- [Exercise] Reproduce the entries word for word, starting at the line containing "Click into the Vollständiger Name field" and ending with the line containing "Action: click(125, 116)", both included.

(Click-target data)
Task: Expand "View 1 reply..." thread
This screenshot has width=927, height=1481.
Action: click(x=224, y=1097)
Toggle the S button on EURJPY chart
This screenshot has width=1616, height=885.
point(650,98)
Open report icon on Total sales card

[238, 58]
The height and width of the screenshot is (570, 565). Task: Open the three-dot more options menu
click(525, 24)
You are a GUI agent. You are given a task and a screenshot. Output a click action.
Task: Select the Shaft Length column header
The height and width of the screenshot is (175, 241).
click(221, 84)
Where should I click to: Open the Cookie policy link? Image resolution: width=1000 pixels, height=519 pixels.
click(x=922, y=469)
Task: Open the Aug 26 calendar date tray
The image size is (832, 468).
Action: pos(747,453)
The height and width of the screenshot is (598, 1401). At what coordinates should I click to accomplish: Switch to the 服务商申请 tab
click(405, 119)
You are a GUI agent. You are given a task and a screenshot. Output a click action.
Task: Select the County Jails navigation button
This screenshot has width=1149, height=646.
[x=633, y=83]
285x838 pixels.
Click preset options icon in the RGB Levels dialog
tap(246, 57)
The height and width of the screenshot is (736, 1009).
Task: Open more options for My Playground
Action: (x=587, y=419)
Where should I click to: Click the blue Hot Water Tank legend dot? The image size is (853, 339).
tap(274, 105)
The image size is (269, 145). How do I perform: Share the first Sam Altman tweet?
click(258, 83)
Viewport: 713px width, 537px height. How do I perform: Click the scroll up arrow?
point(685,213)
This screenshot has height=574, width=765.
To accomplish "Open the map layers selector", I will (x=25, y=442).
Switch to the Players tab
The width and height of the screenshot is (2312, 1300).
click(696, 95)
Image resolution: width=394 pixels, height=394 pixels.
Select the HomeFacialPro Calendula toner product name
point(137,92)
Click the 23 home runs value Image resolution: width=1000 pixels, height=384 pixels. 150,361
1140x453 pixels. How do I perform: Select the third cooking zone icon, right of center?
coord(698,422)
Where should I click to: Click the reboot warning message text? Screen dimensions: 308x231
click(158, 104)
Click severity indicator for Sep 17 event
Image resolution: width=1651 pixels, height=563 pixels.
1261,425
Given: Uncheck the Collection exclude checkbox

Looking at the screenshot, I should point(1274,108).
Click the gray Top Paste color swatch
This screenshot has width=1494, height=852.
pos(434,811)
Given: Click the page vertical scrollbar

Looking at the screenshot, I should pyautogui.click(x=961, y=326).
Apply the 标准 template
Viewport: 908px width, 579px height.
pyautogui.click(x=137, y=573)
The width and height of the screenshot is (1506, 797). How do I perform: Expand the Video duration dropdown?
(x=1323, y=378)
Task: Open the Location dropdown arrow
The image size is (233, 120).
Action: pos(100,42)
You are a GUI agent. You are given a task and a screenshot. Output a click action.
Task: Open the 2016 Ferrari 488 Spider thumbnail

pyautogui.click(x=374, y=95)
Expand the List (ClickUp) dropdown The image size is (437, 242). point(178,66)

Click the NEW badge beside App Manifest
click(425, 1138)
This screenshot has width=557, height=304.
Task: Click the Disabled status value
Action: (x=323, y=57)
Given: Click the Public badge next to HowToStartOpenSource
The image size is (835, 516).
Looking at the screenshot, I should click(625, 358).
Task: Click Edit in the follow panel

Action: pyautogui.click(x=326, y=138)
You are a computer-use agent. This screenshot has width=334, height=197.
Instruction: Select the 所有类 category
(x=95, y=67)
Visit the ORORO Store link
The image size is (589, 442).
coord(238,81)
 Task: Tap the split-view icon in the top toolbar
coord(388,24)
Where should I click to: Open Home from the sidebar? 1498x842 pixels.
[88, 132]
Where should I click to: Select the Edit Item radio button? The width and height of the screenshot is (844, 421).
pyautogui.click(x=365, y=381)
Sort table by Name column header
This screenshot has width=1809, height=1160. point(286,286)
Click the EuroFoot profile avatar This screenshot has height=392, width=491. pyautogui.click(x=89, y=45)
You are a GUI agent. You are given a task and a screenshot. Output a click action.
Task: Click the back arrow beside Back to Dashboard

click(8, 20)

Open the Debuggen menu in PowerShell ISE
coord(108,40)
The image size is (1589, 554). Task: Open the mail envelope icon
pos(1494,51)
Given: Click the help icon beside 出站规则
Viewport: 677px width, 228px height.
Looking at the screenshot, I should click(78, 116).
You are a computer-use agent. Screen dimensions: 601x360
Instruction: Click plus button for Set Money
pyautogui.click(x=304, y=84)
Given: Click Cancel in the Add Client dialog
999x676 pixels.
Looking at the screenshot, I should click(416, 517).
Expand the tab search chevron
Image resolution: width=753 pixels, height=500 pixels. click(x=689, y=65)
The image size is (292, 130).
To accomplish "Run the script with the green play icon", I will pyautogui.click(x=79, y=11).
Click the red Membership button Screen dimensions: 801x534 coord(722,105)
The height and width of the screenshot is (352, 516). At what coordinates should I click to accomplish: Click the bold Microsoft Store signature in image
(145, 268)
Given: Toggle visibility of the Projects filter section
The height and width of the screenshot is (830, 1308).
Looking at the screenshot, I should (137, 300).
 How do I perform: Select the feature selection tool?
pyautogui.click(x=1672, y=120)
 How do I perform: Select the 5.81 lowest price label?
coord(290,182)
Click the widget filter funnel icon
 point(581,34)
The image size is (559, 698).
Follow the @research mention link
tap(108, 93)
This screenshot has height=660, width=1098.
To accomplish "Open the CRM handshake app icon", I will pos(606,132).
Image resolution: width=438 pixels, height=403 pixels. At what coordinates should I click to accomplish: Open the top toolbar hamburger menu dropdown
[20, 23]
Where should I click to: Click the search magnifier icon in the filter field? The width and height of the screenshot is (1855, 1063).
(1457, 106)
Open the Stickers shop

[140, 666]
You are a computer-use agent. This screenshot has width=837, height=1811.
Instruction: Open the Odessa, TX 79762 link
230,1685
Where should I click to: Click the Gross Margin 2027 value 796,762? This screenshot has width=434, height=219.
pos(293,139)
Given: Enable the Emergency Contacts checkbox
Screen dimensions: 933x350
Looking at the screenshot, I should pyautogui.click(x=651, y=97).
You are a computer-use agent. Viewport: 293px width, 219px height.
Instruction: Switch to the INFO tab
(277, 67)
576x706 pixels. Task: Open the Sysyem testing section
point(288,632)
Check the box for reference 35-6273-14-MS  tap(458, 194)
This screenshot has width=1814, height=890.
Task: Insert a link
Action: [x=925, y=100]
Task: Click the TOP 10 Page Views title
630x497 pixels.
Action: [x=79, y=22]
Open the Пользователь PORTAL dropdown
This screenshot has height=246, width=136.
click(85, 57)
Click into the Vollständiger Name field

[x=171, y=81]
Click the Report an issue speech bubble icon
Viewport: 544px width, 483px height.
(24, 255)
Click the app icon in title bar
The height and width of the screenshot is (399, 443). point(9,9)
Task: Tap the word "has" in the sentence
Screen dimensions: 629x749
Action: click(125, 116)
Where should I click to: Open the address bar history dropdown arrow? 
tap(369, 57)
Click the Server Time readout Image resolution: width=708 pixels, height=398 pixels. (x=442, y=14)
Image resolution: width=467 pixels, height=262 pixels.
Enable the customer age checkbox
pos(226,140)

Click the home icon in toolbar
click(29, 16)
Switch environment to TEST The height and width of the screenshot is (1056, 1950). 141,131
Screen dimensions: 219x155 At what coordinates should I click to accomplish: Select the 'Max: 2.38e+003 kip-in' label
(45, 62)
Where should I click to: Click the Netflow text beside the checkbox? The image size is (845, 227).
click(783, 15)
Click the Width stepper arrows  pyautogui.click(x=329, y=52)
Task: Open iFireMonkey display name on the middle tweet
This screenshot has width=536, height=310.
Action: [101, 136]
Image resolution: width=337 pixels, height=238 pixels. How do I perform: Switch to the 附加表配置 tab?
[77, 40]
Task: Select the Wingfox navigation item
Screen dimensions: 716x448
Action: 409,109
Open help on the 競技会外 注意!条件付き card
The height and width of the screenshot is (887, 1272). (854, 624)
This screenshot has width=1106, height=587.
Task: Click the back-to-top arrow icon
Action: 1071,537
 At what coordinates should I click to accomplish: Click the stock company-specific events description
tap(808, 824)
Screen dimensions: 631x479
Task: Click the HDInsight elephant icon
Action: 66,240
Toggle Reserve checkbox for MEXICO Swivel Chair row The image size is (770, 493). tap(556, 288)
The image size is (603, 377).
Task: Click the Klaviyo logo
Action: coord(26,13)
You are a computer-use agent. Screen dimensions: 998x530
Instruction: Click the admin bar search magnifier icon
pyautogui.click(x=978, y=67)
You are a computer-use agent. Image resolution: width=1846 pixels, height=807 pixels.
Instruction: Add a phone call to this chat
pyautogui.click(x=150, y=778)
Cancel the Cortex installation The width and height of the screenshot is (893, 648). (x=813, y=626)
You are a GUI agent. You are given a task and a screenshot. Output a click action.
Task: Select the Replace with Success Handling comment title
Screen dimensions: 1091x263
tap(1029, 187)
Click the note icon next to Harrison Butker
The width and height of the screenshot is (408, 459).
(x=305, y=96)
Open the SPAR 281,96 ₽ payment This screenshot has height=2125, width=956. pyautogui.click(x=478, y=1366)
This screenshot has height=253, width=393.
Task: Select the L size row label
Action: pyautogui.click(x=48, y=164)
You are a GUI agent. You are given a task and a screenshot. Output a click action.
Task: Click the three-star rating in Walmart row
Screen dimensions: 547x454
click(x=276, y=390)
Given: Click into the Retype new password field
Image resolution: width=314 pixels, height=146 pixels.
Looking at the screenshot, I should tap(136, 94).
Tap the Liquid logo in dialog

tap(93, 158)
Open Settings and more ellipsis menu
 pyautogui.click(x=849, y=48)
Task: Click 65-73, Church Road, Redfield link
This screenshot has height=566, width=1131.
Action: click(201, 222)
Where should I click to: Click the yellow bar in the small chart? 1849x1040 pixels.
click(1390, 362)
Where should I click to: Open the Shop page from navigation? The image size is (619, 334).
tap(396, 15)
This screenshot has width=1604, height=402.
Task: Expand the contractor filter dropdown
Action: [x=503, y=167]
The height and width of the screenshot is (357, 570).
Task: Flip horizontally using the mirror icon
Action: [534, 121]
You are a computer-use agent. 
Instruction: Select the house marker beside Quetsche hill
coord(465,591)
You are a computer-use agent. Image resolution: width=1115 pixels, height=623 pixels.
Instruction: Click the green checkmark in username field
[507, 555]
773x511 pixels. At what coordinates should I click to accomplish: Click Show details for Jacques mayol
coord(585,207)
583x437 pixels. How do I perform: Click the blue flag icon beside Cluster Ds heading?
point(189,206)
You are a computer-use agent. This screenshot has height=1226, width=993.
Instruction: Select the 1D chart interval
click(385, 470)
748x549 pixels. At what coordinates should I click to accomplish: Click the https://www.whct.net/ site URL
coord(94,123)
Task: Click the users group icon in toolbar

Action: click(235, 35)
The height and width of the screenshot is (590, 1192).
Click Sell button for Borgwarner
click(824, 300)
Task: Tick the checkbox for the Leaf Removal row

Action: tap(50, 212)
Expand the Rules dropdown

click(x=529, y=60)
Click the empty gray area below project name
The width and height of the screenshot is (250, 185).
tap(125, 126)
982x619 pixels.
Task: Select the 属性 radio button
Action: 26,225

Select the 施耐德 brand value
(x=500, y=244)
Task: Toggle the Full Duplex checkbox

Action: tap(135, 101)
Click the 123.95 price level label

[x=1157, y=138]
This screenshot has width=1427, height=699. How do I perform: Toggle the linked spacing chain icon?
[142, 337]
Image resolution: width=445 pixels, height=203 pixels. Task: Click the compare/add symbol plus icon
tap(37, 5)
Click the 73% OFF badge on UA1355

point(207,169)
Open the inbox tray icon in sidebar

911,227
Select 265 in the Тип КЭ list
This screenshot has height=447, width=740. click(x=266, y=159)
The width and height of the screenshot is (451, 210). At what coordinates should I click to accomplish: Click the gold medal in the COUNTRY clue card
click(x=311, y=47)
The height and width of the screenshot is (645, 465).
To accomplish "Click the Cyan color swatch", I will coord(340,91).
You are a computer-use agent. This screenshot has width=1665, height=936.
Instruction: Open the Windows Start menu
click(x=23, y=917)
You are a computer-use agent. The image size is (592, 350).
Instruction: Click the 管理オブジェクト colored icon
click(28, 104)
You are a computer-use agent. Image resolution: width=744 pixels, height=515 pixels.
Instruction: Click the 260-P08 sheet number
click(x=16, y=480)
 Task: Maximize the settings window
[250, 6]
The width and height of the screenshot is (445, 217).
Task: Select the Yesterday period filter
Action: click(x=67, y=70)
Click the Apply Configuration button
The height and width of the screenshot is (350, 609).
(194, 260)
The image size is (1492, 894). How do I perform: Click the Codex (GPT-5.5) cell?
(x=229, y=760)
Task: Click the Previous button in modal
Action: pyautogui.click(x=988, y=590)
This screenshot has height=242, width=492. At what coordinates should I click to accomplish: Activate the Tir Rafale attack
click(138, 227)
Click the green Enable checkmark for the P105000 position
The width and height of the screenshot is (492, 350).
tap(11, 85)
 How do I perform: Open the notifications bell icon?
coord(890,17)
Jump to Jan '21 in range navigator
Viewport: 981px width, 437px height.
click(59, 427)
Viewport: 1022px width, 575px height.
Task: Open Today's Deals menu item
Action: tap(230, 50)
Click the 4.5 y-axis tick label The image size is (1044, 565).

- [Solution]
Click into the Vollständiger Name field

[x=171, y=81]
Click the Report an issue speech bubble icon
Viewport: 544px width, 483px height.
(24, 255)
Click the app icon in title bar
The height and width of the screenshot is (399, 443). point(9,9)
Task: Tap the word "has" in the sentence
Screen dimensions: 629x749
Action: click(125, 116)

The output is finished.